Plaintes déposées contre M6 après le reportage sur la banlieue
Le reportage a été diffusé il y a 10 jours. Le temps qu’il faut pour déchaîner la colère des habitants et associations de quartiers qui estiment avoir été diffamés par l’émission « Zone interdite » sur M6. Le fixeur et une association locale ont décidé de porter plainte.
Un concentré de clichés et de poncifs sur la banlieue qui a valu à l’émission le doux surnom de « Amalgame interdite » sur les réseaux sociaux. Sur Twitter, même Laurence Parisot, l’ancienne patronne du Medef y est allée de son « Lamentable le reportage de #ZoneInterdite ». Au-delà de l’indignation numérique, plusieurs plaintes ont été déposées contre la chaîne et la boîte de production.
Double production
Le titre de l’émission était « Quartiers sensibles : le vrai visage des nouveaux ghettos ». La première partie a été produite par Giraf Prod, elle évoquait le communautarisme musulman et le trafic de drogue (sic). Juste derrière, un second reportage a été diffusé, il portait sur les mères seules qui ont du mal à élever leurs enfants, la boîte de production s’appelle Yemaya Productions.

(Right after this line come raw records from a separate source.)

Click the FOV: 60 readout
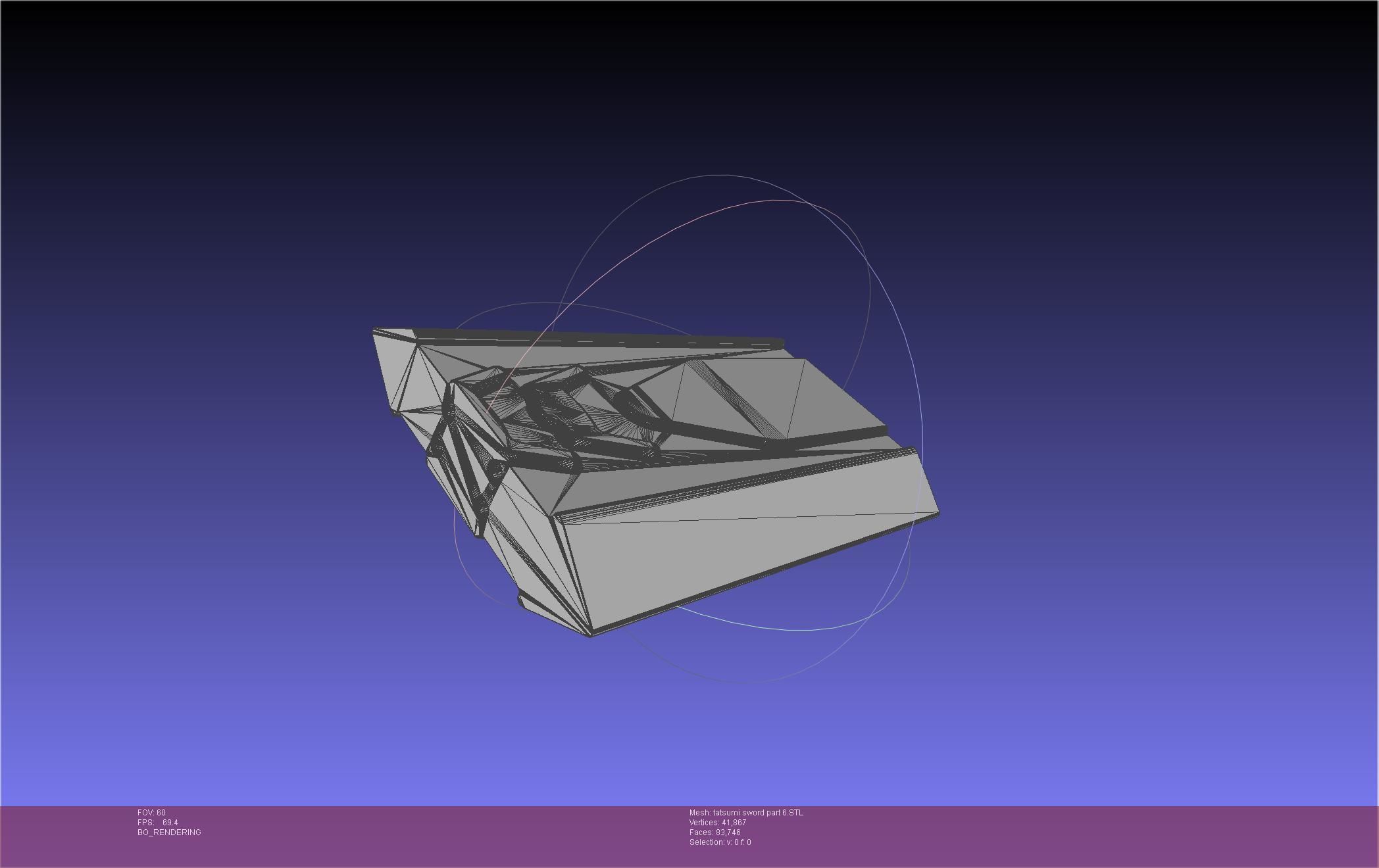Viewport: 1379px width, 868px height. pos(151,813)
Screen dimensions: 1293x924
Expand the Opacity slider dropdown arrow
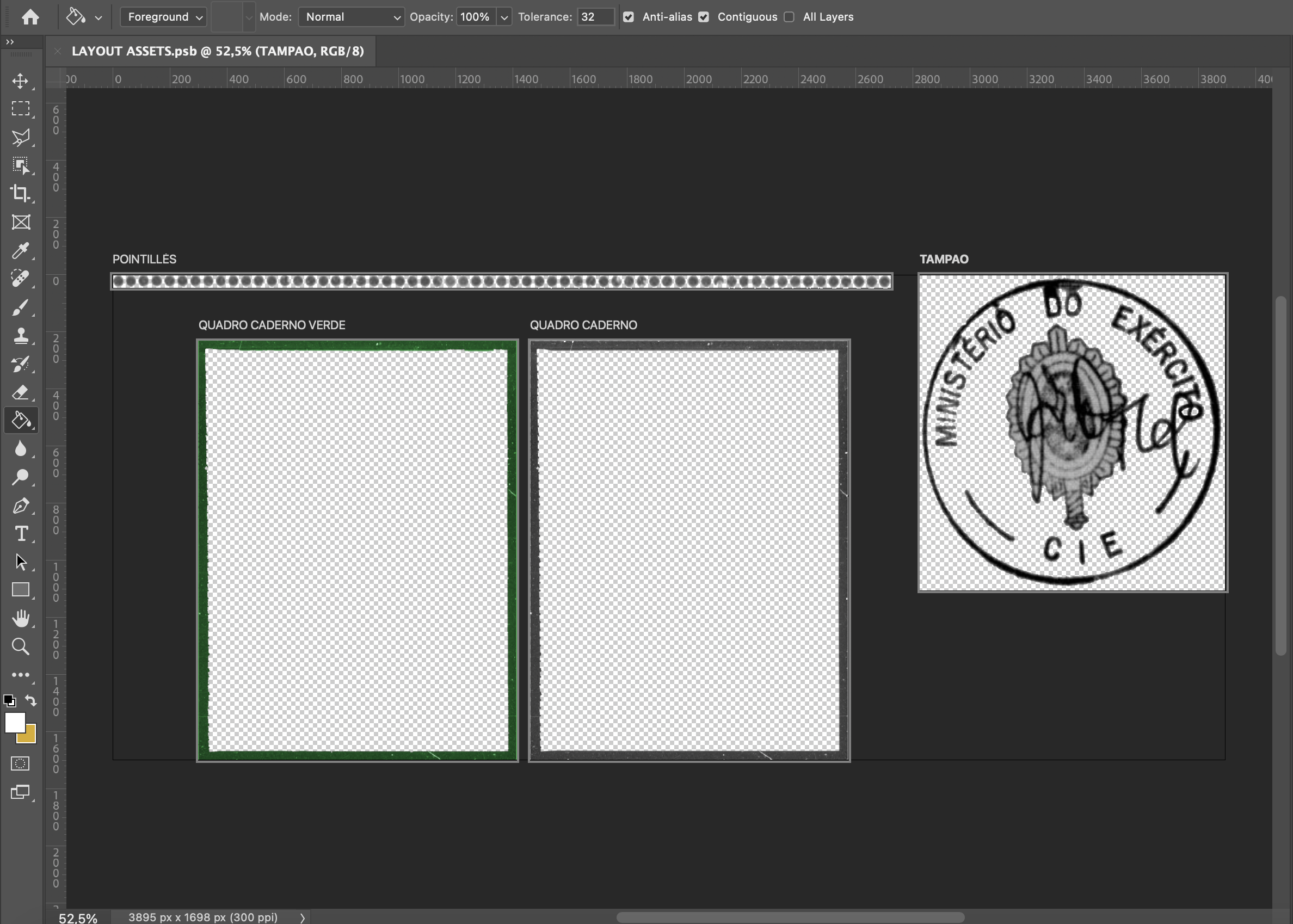pyautogui.click(x=504, y=17)
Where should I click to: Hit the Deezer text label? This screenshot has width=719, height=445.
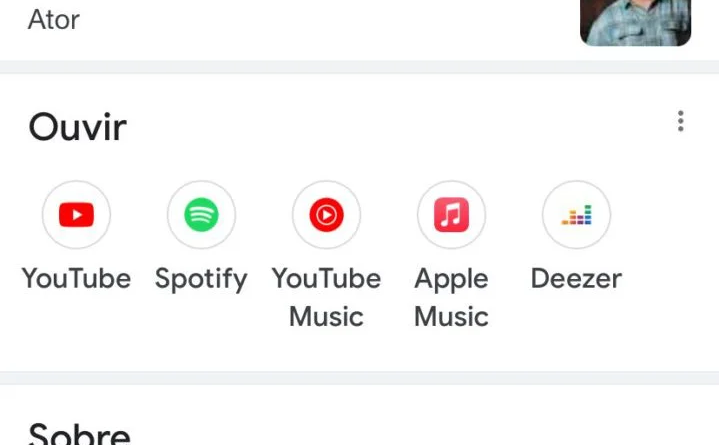point(576,278)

« Des barbus, des djellabas et des dealers »
Sur la première partie, le fixeur de l’équipe a l’intention de déposer plainte. Il s’appelle Mathias Quiviger et il raconte que la production souhaitait « des barbus, des djellabas, des musulmans qui font la prière, des dealers… » Giraf Prod aurait également payé des jeunes pour qu’ils puissent filmer du deal, ce dont la production se défend. Pour elle, il s’agissait de donner « simplement un peu d’argent pour qu’ils achètent des gâteaux et des bonbons aux enfants du quartier qui étaient autour de nous ».
« Tu n’as jamais pensé à prendre la pilule ? »
Concernant le second reportage, ce sont les Jeunes communistes de Bobigny-Drancy qui doivent déposer plainte ce lundi pour diffamation. Dans un communiqué, ils disent vouloir dénoncer ce qu’ils appellent de « la propagande racoleuse, mensongère et réactionnaire ». Et ils s’offusquent tout particulièrement d’un passage du reportage où l’on voit à l’écran une mère de famille âgée de 30 ans, qui a 5 enfants de 4 pères différents. La question du journaliste qui fait bondir les Jeunes communistes de Bobigny-Drancy : « Tu n’as jamais pensé à prendre la pilule ? »
« Encore plus énervé que d’habitude »
D’autres associations devraient également porter plainte, et cette fois de façon collective. Nadir Kahia, le président-fondateur de Banlieue +, s’est rendu au siège de M6 pour déposer un courrier à l’adresse du patron de la chaîne. « Le soir de la diffusion du reportage, j’étais encore plus énervé que d’habitude. La seule façon d’engager un rapport de force, c’est de porter plainte », explique celui qui a créé Banlieue + précisément pour tenter de rétablir une image positive des quartiers.
La jurisprudence « Envoyé spécial »
On se souvient d’un précédent cas avec le reportage d’« Envoyé spécial » sur la cité de La Villeneuve, à Grenoble. Les habitants avaient attaqué France Télévisions en diffamation. C’était en mai 2014. La justice avait estimé que la plainte n’était pas recevable, mais le CSA avait recadré l’émission.